**Work required:**
Pull out every line of the entries below that contains the word "answer", matching case exactly.

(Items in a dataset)
————————

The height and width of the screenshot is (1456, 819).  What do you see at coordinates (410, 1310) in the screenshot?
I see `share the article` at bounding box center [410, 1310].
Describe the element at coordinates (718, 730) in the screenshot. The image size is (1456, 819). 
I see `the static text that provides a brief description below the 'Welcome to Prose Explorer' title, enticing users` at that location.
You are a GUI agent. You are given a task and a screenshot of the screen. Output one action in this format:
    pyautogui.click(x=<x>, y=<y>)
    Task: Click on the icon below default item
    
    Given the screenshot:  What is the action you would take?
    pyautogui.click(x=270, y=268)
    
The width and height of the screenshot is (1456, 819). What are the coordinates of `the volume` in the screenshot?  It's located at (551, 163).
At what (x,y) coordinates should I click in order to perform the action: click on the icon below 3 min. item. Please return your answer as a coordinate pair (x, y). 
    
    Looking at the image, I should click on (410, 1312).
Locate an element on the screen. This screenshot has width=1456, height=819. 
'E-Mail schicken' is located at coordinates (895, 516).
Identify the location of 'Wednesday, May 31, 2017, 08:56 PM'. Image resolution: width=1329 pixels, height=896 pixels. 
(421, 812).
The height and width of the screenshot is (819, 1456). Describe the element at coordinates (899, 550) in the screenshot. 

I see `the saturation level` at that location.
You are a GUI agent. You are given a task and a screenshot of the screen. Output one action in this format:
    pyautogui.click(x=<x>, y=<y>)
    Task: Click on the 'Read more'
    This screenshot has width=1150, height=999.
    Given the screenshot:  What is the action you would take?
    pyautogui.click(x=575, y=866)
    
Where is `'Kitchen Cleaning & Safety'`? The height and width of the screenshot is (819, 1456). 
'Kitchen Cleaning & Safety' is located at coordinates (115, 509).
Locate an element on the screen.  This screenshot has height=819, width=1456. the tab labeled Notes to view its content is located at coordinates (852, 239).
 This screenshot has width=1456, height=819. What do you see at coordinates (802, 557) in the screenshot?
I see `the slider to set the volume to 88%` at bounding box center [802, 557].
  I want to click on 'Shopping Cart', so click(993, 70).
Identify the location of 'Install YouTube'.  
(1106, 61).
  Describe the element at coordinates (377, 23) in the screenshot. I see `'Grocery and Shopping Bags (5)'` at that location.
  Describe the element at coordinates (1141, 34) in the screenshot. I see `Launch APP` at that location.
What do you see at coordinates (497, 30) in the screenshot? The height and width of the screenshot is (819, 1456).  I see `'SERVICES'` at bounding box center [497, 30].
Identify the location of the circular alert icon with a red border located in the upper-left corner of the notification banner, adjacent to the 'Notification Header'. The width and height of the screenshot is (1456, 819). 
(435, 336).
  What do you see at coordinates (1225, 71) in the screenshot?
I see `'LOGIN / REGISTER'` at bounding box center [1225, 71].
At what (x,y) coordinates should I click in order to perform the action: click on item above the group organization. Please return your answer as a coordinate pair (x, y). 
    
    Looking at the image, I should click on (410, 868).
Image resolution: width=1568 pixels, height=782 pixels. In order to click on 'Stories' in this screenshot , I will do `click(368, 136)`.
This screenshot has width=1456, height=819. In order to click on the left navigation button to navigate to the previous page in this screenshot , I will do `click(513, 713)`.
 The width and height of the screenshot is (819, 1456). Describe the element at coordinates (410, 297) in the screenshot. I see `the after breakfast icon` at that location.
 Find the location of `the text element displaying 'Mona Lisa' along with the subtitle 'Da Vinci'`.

————————

**Result:**
At what (x,y) coordinates should I click in order to perform the action: click on the icon below 3 min. item. Please return your answer as a coordinate pair (x, y). 
At what (x,y) coordinates should I click in order to perform the action: click on item above the group organization. Please return your answer as a coordinate pair (x, y). 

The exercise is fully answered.